**Text segment**.
**********

FatherGoof has the flu. I like it more than I should because MamaGoof takes such good care of me – making me soup, bringing me tea, fluffing my pillow. I may never get better. I know I’m lucky, but I’m also not used to this. My mom didn’t do sick. She would always say, “I’m no Florence Nightingale.”
True enough, more like Florence Meaningale.
Schools wouldn’t let us attend with fevers. So, forced to keep up home, my mother would leave us home, with nothing but broadcast television and flat gingerale. (The healing powers of old episodes of Bewitched and My Three Sons have not been adequately explored in medical research – after a couple hours of that I couldn’t wait to get back to school and fail a couple of quizzes.)
I believe this kind of treatment would now, in these gentler and more civilized times, result in the children being placed in the productive custody of social services. The irony being that my mother was a social worker with social services. But, as a good Trotskyite, she no doubt felt nursing ill family members was a bourgeois affectation. Her children, with the many advantages of their class had no need for extra treatment, whereas her impoverished charges at work required her ministrations. Besides, it was a chance to do some fieldwork for the cause. (I’m sure exposure to the Marxist dialectic helped a lot of kids get better, I’d guess 10 minutes of Marx equals an episode of The Little Rascals in healing properties).
Besides, mom would tell me, all illness (clearly the product of poor proletariat working conditions) would be eliminated after the revolution came.
So being sick as a grown-up is better than it should be. But because it is the flu I am trying to stay away from my kids. I really miss them and my daughter is upset that she can’t hug me. That really makes me want to get better.
1 comment:
So I guess this means your flu shot didn't work...Feel better soon! Take the rest while you can.

**********

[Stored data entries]
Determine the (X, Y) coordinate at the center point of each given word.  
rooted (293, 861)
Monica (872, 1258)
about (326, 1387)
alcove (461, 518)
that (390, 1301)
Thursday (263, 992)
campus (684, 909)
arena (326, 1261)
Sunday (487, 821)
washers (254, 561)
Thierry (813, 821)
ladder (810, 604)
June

**********

**Study questions**.
1. Return the section of the flu post from "Besides, mom would" up to and including "while you can.".
2. In the flu post, what job did the writer's mother have?

**Responses to the tasks**.
1.
Besides, mom would tell me, all illness (clearly the product of poor proletariat working conditions) would be eliminated after the revolution came.
So being sick as a grown-up is better than it should be. But because it is the flu I am trying to stay away from my kids. I really miss them and my daughter is upset that she can’t hug me. That really makes me want to get better.
1 comment:
So I guess this means your flu shot didn't work...Feel better soon! Take the rest while you can.

2. She was a social worker with social services.